Once again I find myself agonizing over the first line of the new novel. I do this with each book, even though I know quite well that the first line will change and change again as I proceed. After 16 novels I know this about my process. Yet here I am again, stalling on the first line. It’s making me cranky. I feel like Alice’s white rabbit (the other Alice), rushed, breathless, tapping my feet beneath my desk, desperate not to be late. Late for what? My novel can’t start without me. I’m the one who begins it.

Two days ago I had great fun sketching out the first few chapters. Yesterday I woke anticipating that by day’s end I’d have a rough draft of the first one.

And then I stalled out.

I tried surfing the web for inspiration. (I know. Makes no sense.) But wait! Joyce Carol Oates recently tweeted 10 writing tips, and what was number 2? “The first sentence can be written only after the last sentence has been written. FIRST DRAFTS ARE HELL. FINAL DRAFTS, PARADISE.” Hah! Saved by an awesome writer. I was so relieved.

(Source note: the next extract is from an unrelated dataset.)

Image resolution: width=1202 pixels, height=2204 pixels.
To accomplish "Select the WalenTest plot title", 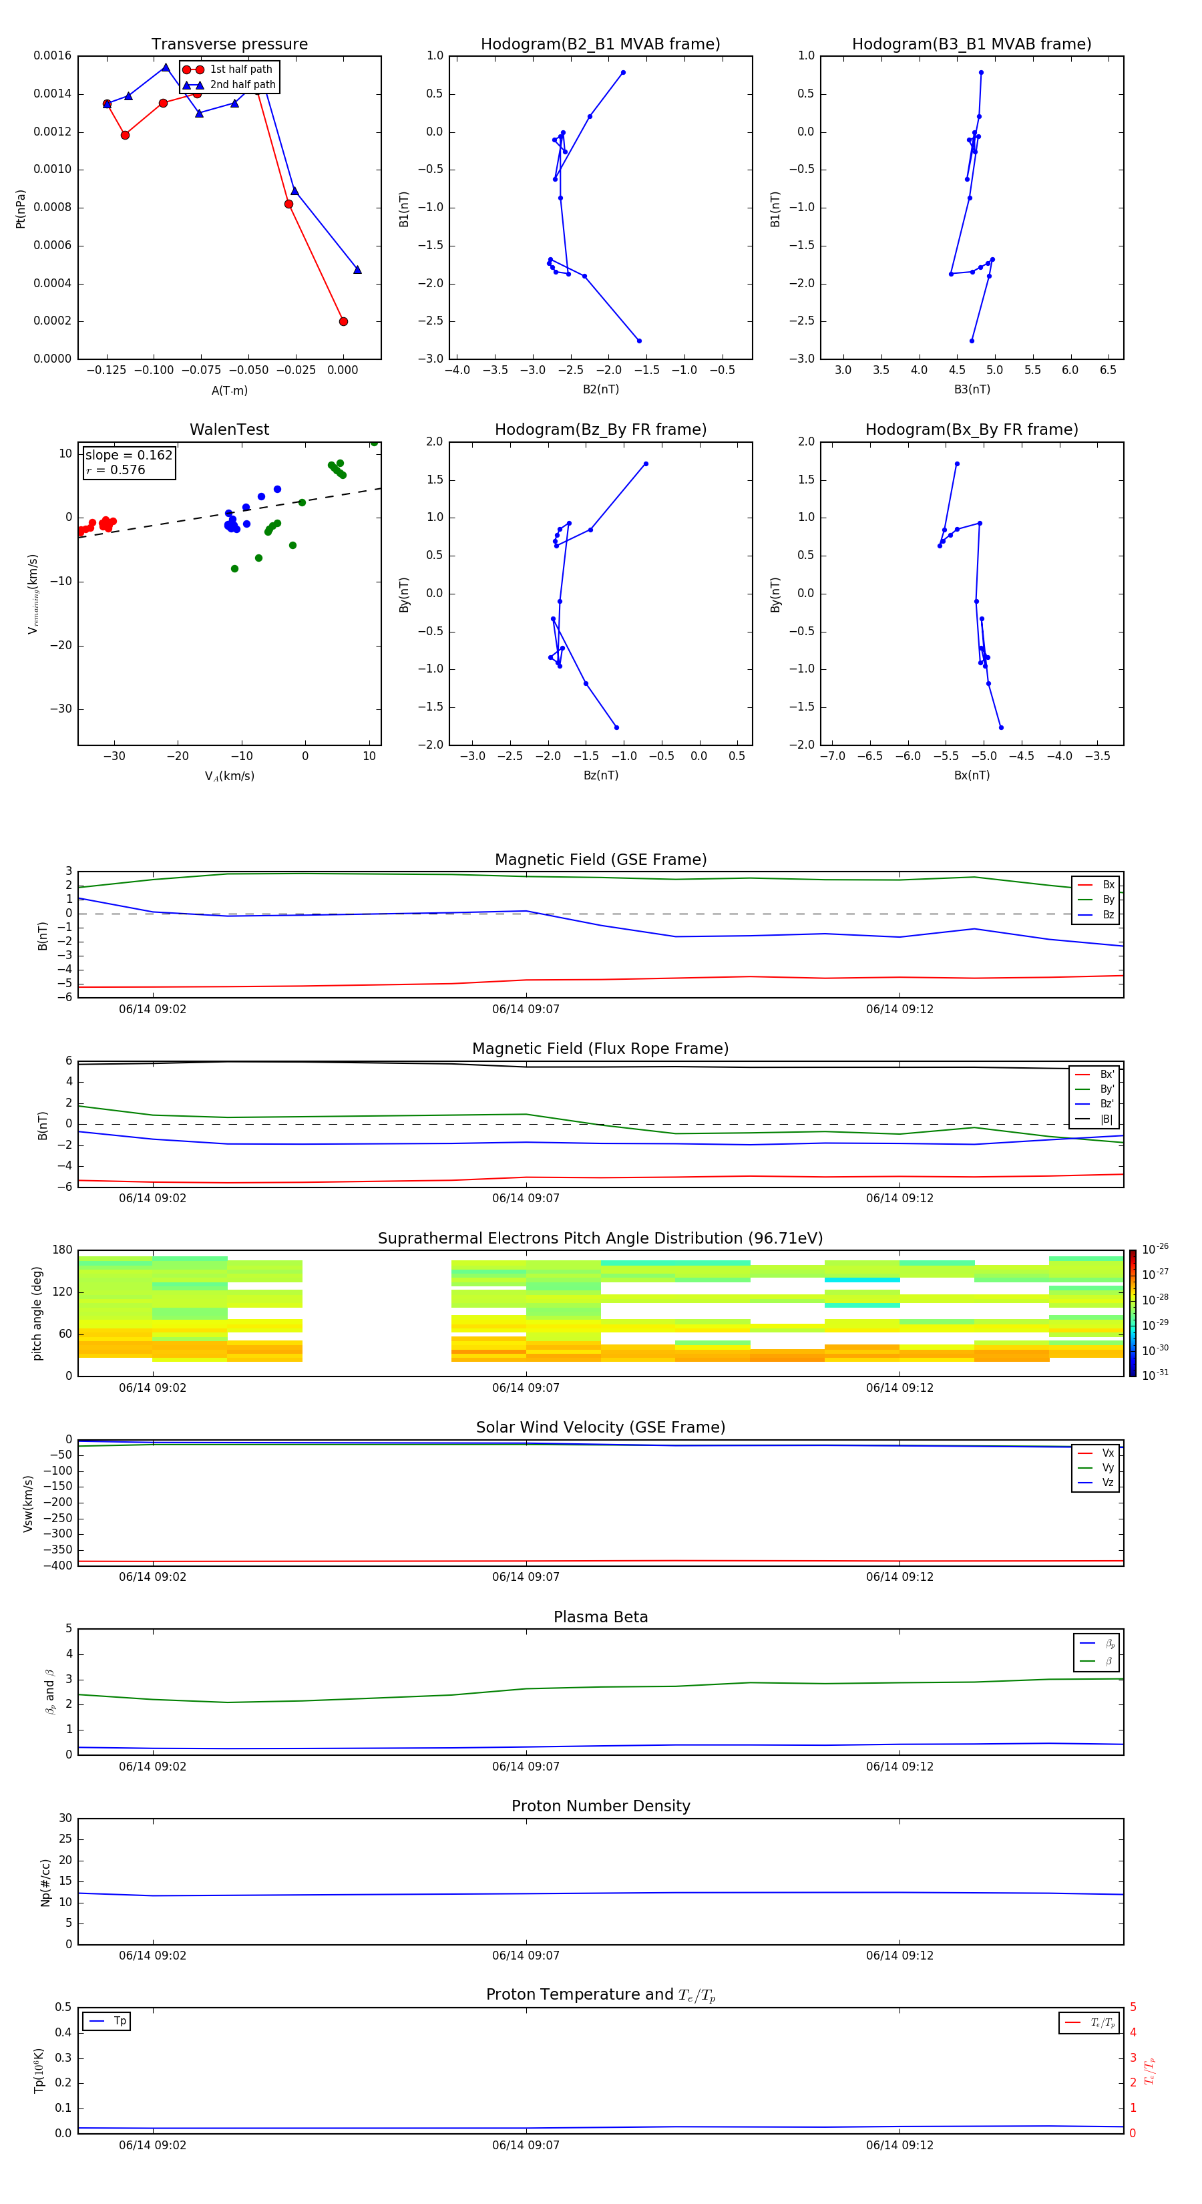I will [x=229, y=430].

It didn’t help. Here’s the problem. It doesn’t matter that the first sentence isn’t going to remain the first sentence, it’s still the…first…sentence. It’s the first step, the first impression, the first…well, you get the idea.

Actually I spent a few months over a year ago writing various beginnings for this book. Several of them were 5-10 pages long. I say this book, but the only thing it had in common with the current plot is that it was meant to be the 11th Owen Archer. Maybe that’s what’s worrying me. Stalling is a sign of a plot that bombs.  No, wait, that would only make sense if I didn’t do this with each book. It’s a sign of nothing but that I’m hesitating at the beginning.

I went out to the garden and paced around the white rabbit, trying to empty my mind, calm down.

white rabbit

At last, at 5:30 in the afternoon, I came up with a first line. What would Magda do? It’s a start, I thought, much relieved.

But this morning I knew it was wrong wrong wrong. Alisoun is thinking that, but first the reader needs to see what she sees, what she’s reacting to. Oh. That makes sense. And the reader needs a reason for Alisoun’s discomfort and uncertainty. Now I’m feeling it, I’m inside Alisoun’s head, in her skin. I wasn’t yesterday. That’s what was wrong. Splash. Alisoun sucked in her breath. She’d almost lost control of the sharp blade….

It’s a beginning.

For now.

9 Comments on “Beginning

  1. Really? After all that you settle for “Splash” as a first line?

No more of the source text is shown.